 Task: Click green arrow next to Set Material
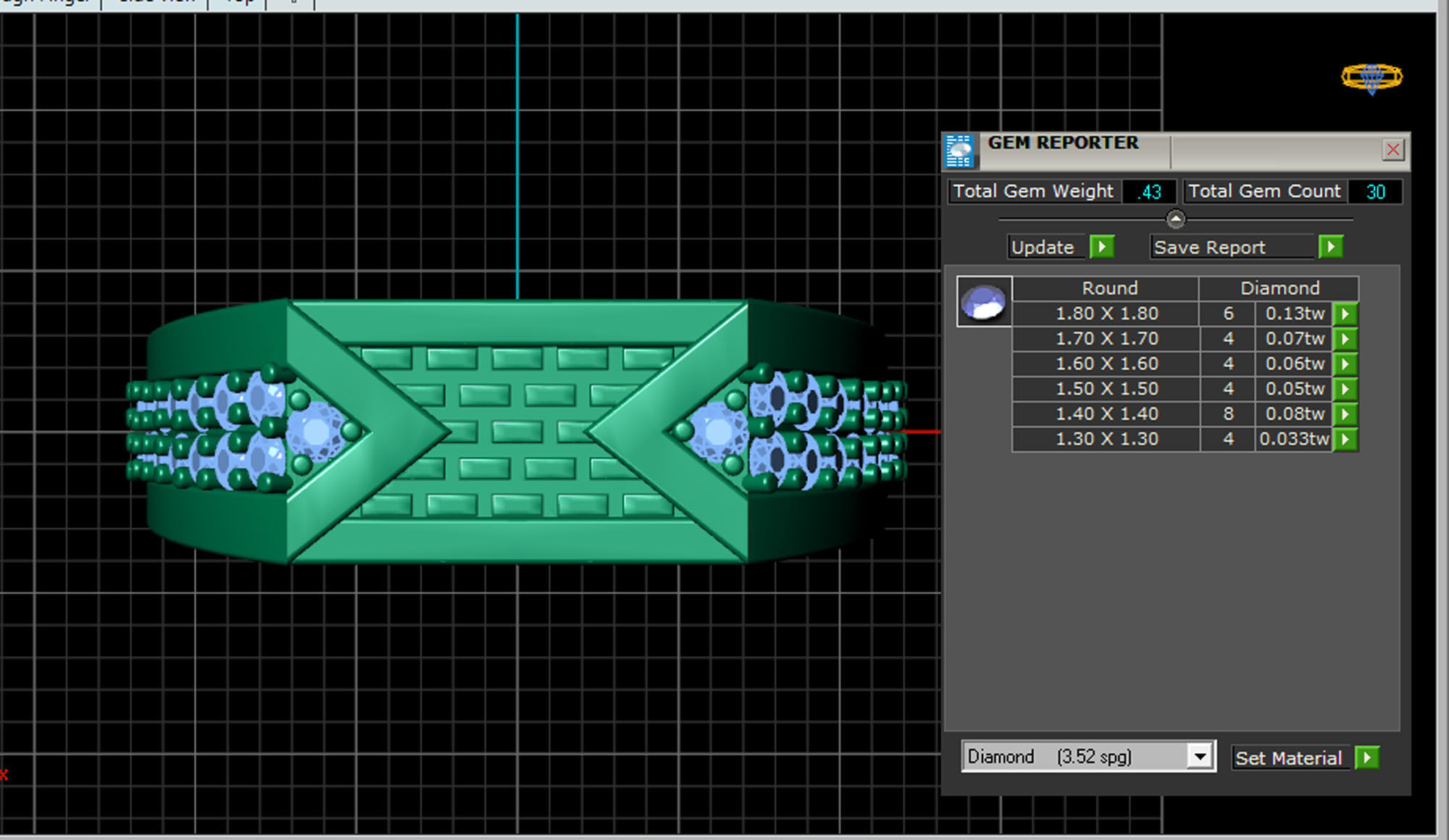pos(1367,757)
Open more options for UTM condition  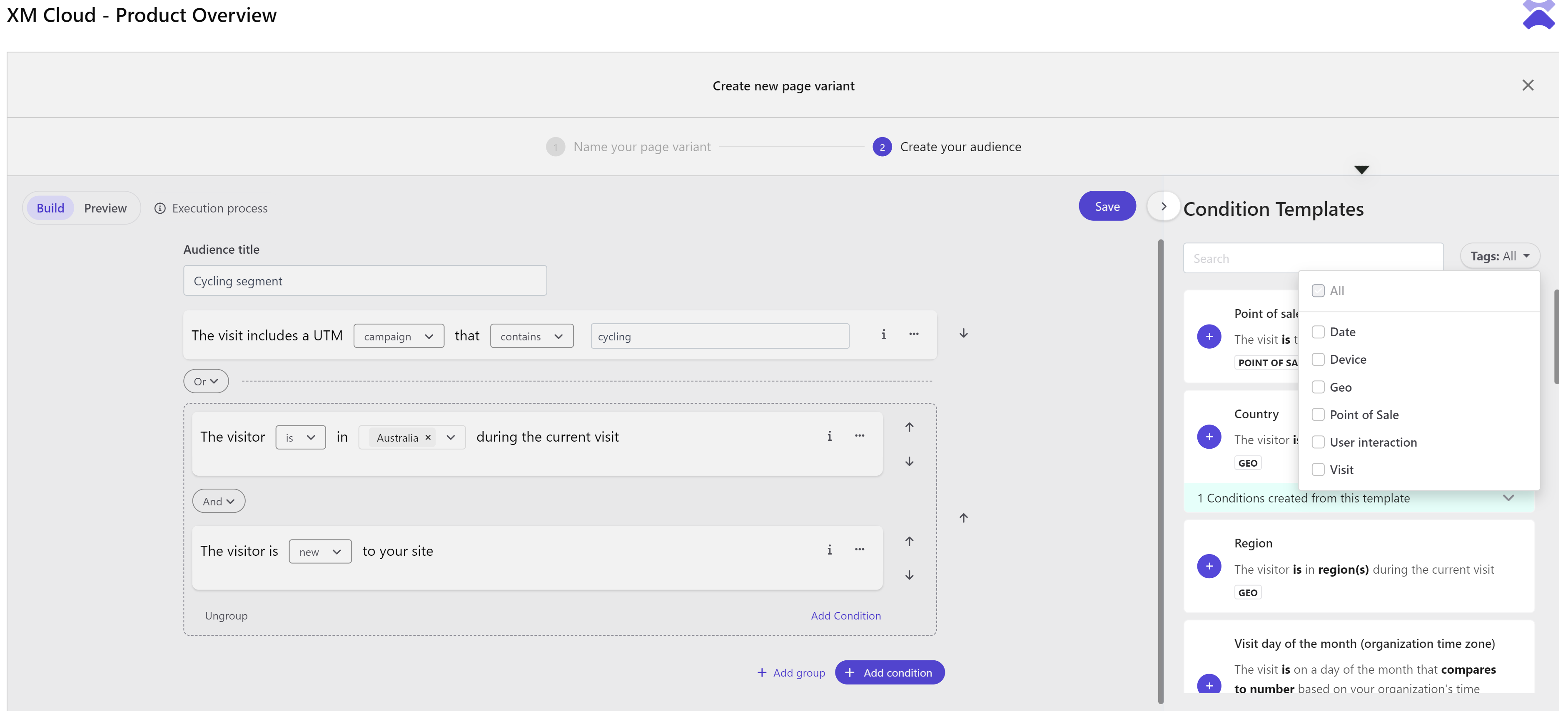(914, 334)
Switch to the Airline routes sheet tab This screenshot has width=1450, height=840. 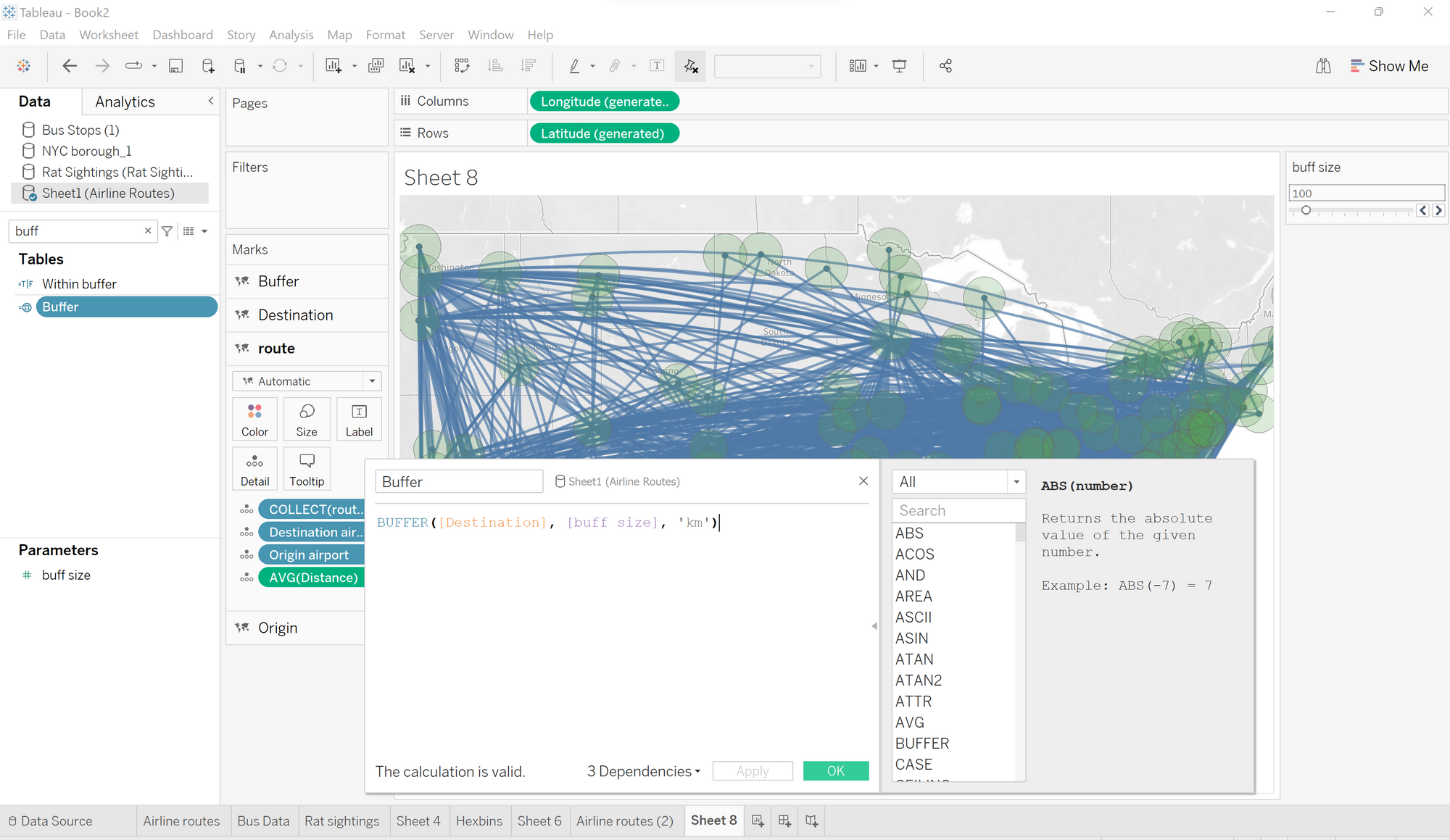[x=181, y=820]
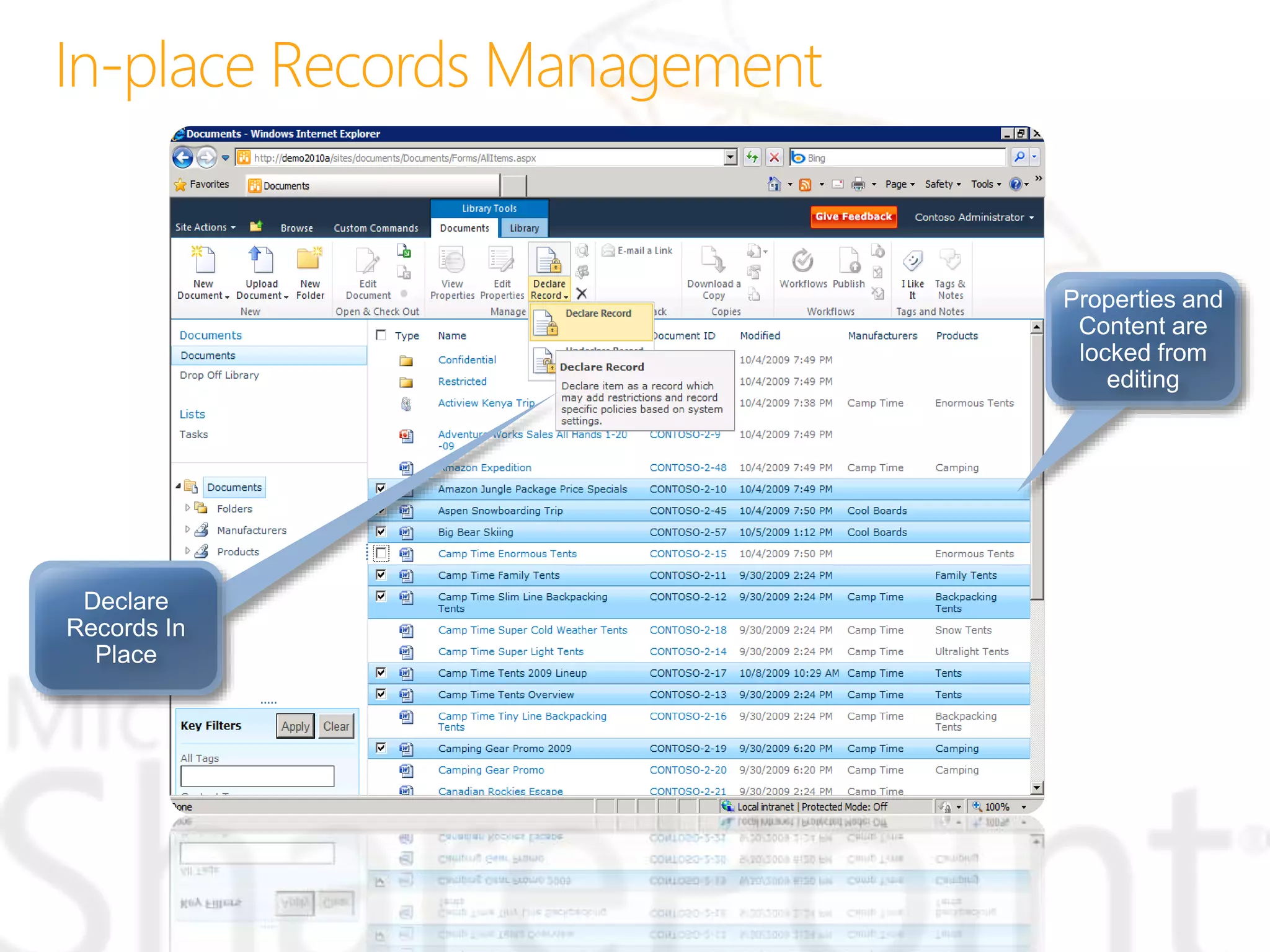
Task: Click the E-mail a Link icon
Action: (608, 250)
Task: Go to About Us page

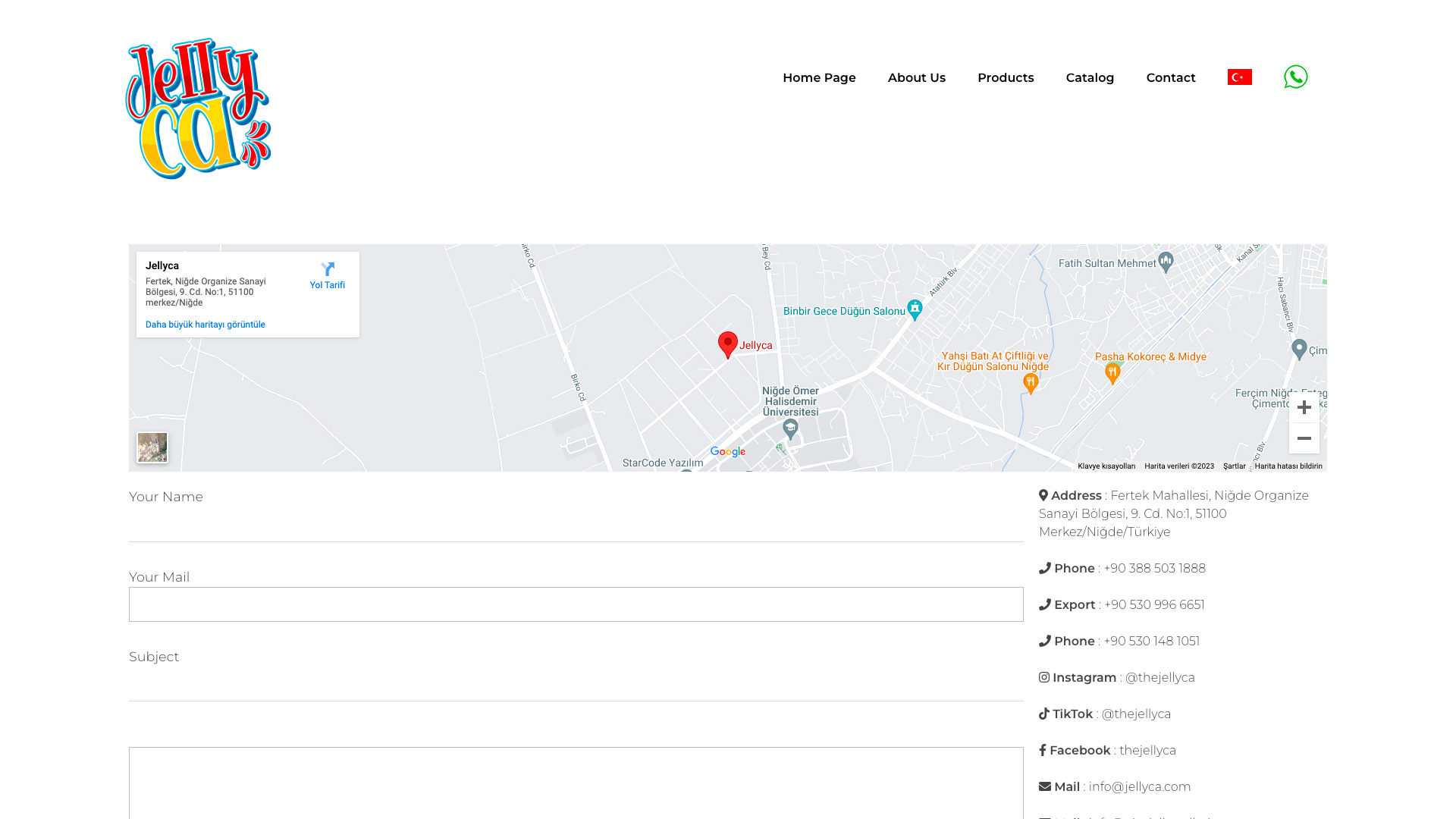Action: (916, 77)
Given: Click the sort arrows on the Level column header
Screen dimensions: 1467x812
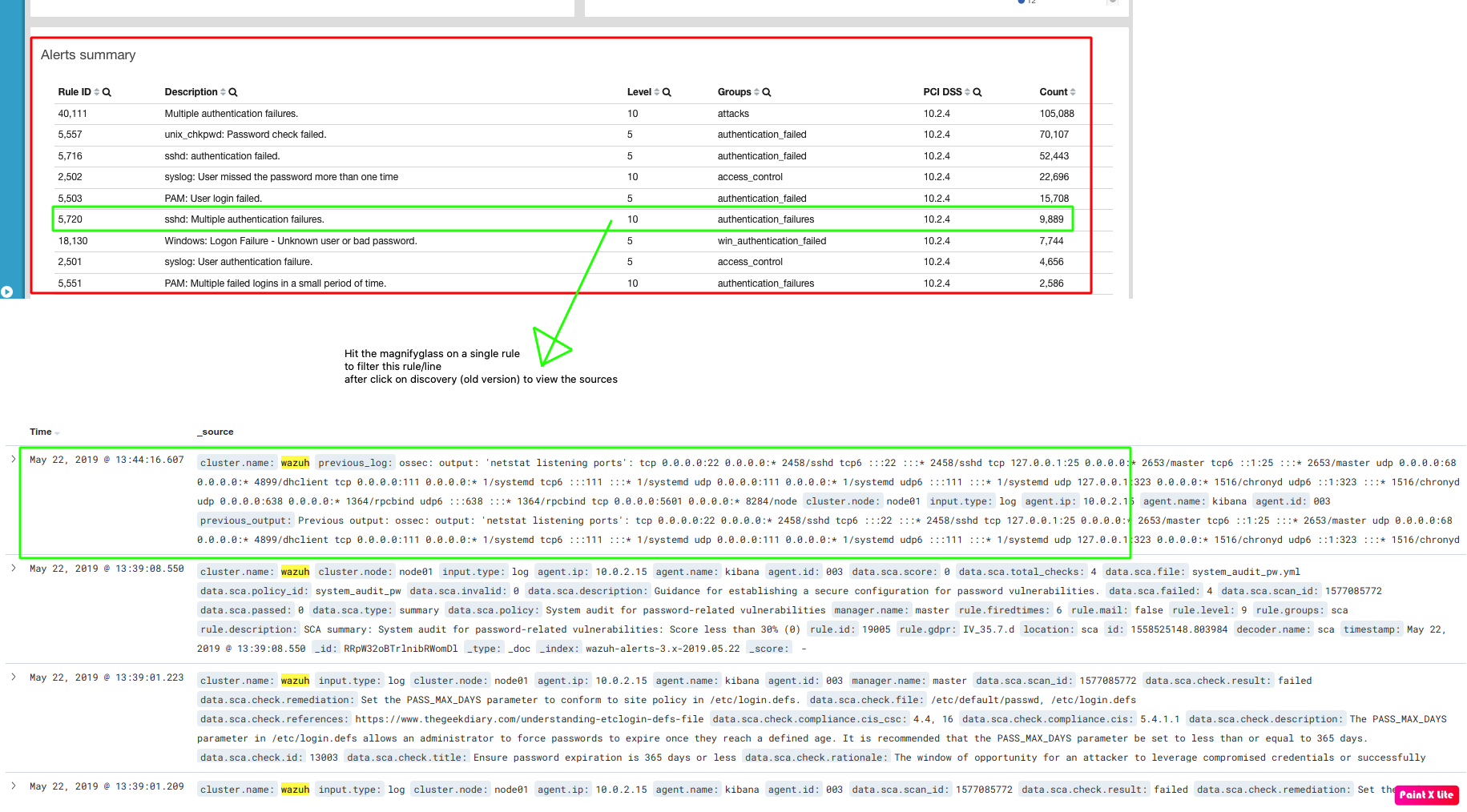Looking at the screenshot, I should click(x=657, y=91).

※

* _ACTION ITEM_
Each line from the one that contains "Task: Go to About Us page" through the end of the records should be restated exactly; include both end lines and leave any pictures out.

* _RESPONSE AREA_
Task: Go to About Us page

Action: (916, 77)
Given: Click the sort arrows on the Level column header
Screen dimensions: 1467x812
Looking at the screenshot, I should click(x=657, y=91).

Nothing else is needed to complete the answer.